- [Passage shown]:
For us, at CIRAD, it is much more productive to engage in a positive circle and support certification efforts by setting up support programs in the producing countries in the aim of supporting the sustainability of production systems. If the national or international certification standards that qualify products related to deforestation are not sufficient, we must not forget that it is the role of Governments to endorse the dissemination, the application and the legal control of such standards, together with their efficient enforcement. The necessary sustainability of agricultural commodity chains is an idea which made its way rather quickly in producing countries, although such standards still need some improvement in order to make them more credible and widely accepted. In Côte d’Ivoire, Ghana or Cameroon, we are facing an oil palm sector which harbors a large majority of smallholders. If such players, who are often isolated, are to enter into a virtuous circle of improvement of their agricultural practices, like the use of selected seeds or ecological intensification, we need incentives and bonuses to promote such efforts. We also need qualitative markets that recognize producers’ efforts and give an extra value to certified sustainable palm oil. If this market is shunted by unilateral political decision, producing countries will turn to customers which are much less sensitive to sustainability questions, with an impact on deforestation that will be measurable. 

The European decision will really have a boomerang effect: by totally banning a product that is certainly not free from defects with respect to deforestation - because, of course, there is no real zero-deforestation related to oil palm cultivation - but engaged in a virtuous process for nearly 15 years, we will get the opposite effect of the one sought. We believe that it is much more efficient to support smallholders and all stakeholders in the commodity chain in their efforts to achieve a credible certification level. As a research institution engaged in rural development in tropical countries, our role is to develop collaborative Research and Development programmes which results are shared common goods aimed at providing science-based evidence to promote changes in agricultural practices. 

What about the controversy on the impact of palm oil on health? 

At CIRAD, we are agronomists, not nutritionists, but some common sense arguments provided by lipid nutrition experts are worth listening to.

- [Recorded data]:

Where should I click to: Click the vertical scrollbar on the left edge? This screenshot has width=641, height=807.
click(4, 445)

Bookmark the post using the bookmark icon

- [Goal 1]:
Repeat the palm oil passage word for word, starting with "The European decision" and going on through "oil on health?".
- [Goal 2]:
For each statement, say yes or no depending on whether it agrees with the palm oil passage, and quote the words that decide it. (a) The CIRAD staff describe themselves as agronomists rather than nutritionists. (b) The oil palm sector in Côte d'Ivoire, Ghana or Cameroon is made up mostly of large plantations. (c) The banned product has been engaged in a virtuous process for nearly 15 years.
Rely only on the text for what follows.

- [Correct output 1]:
The European decision will really have a boomerang effect: by totally banning a product that is certainly not free from defects with respect to deforestation - because, of course, there is no real zero-deforestation related to oil palm cultivation - but engaged in a virtuous process for nearly 15 years, we will get the opposite effect of the one sought. We believe that it is much more efficient to support smallholders and all stakeholders in the commodity chain in their efforts to achieve a credible certification level. As a research institution engaged in rural development in tropical countries, our role is to develop collaborative Research and Development programmes which results are shared common goods aimed at providing science-based evidence to promote changes in agricultural practices. 

What about the controversy on the impact of palm oil on health?

- [Correct output 2]:
(a) Yes: "At CIRAD, we are agronomists, not nutritionists"
(b) No: "we are facing an oil palm sector which harbors a large majority of smallholders"
(c) Yes: "but engaged in a virtuous process for nearly 15 years"